Huck - that's right, typical gemini, paralyzed, flat, bo-ring.

steve - indeed. i loved that show, too.

Mother of Invention said...

it's hard to know whether to believe what people lke this tell you..I have (had!) a friend that told me weird stuff that I don't really believe. He said he is bi-polar and I believe it! Then, he said he wasn't, just a quirky personality.
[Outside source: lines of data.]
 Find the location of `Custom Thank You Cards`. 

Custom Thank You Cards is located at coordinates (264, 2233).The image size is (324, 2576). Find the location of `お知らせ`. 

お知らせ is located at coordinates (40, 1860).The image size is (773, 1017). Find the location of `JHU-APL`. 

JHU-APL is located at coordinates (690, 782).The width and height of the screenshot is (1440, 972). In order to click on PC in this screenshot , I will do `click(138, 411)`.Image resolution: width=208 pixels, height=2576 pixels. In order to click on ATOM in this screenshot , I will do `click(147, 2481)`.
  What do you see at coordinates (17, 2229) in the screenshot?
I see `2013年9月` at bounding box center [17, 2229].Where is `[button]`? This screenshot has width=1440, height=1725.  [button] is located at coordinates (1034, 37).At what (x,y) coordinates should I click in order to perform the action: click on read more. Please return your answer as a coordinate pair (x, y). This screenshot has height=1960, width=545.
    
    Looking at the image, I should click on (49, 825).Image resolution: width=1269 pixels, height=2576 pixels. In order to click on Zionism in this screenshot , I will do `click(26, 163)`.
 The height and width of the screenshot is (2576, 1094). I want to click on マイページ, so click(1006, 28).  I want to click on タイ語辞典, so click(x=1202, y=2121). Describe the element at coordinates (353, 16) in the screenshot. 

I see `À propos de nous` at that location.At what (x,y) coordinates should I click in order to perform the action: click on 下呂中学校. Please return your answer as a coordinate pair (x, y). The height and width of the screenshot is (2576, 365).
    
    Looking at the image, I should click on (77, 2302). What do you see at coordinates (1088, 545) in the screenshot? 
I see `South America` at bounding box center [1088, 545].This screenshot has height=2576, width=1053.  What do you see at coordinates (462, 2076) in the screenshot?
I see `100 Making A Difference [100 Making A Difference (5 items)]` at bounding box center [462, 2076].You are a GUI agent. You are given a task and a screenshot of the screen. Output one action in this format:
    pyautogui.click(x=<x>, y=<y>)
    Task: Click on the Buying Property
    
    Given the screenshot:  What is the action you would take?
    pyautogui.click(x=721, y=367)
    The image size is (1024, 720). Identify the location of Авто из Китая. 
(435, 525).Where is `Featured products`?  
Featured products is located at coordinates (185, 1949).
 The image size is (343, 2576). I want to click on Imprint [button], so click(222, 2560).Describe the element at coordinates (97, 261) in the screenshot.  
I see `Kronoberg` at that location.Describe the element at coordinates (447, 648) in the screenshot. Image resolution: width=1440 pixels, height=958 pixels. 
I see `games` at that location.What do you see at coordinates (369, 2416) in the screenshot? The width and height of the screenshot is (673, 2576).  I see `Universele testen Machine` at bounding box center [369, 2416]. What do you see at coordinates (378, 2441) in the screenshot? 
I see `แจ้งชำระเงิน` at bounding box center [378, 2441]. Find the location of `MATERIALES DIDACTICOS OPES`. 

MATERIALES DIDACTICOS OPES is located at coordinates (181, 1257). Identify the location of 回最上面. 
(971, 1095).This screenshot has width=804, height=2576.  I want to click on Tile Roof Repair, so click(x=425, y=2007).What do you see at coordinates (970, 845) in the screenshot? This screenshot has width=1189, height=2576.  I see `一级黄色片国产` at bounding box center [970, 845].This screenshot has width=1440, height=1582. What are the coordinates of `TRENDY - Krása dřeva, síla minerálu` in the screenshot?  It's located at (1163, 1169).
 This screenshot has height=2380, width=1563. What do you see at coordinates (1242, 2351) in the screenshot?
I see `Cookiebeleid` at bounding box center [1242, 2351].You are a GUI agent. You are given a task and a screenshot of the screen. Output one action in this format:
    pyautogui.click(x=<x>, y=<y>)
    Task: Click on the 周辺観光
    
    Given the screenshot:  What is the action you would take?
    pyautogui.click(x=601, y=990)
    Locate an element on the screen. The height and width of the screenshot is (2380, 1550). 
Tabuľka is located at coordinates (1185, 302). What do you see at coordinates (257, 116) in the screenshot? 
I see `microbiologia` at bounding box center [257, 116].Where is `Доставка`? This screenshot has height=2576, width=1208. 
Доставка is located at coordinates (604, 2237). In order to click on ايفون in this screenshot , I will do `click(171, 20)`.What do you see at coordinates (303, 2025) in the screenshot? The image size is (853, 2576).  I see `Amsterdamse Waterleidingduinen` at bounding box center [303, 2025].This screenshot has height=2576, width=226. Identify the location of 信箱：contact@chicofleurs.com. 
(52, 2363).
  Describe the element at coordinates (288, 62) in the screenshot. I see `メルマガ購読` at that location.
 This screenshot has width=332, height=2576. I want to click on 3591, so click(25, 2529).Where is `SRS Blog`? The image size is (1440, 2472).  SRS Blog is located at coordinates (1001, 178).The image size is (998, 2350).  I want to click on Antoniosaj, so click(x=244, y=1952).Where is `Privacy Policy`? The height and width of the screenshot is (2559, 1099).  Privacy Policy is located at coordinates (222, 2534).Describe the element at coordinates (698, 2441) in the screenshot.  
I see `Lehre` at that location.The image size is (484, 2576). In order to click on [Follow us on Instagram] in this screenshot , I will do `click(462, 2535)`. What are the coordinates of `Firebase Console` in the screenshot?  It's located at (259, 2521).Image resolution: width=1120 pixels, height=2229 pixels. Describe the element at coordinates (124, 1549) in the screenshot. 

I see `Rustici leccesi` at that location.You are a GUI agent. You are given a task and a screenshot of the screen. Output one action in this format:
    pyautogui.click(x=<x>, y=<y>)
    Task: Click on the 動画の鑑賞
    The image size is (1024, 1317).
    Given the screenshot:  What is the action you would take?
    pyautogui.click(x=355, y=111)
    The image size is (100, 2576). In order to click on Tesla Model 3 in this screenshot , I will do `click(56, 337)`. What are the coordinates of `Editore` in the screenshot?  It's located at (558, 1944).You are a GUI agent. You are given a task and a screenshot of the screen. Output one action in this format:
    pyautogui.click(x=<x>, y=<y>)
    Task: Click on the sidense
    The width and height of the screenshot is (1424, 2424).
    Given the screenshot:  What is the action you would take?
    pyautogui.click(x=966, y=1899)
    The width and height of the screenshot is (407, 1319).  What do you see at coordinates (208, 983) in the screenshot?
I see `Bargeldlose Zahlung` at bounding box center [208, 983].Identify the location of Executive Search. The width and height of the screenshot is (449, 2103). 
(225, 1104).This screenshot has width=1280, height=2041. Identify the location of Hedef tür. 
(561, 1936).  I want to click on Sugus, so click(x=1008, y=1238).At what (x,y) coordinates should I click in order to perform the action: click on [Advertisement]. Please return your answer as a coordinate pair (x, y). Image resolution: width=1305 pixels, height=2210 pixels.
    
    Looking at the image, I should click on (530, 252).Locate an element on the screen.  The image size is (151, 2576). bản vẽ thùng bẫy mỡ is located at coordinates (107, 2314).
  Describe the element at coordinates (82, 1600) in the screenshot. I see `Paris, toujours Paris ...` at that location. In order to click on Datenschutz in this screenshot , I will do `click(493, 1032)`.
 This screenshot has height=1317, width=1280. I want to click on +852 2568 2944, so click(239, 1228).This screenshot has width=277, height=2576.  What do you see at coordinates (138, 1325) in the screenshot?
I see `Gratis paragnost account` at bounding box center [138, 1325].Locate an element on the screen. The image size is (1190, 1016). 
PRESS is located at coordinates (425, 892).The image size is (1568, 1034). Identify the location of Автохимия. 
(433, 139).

How bi-polar to deny being bi-polar!
You are lucky not to have ended up with him Some people like this can be very charming because they are so lively and colourful, but hell to live with.

kissyface said...

Dear Mother -

He had his moments of self-delusion, to be certain, but I don't believe any of those stories are false. He was not a liar, nor was he diagnosed as bi-polar. He was massively depressive, however. Anyway, I have known others with that ailment who did tell fantastic stories, that were clearly grandiose and false. It's possible Mat duped me, but I doubt it, my radar's fairly keen, and if I don't get it at first, it all surfaces eventually.

But you are correct, it's better I'm without him now, sad as it was to leave.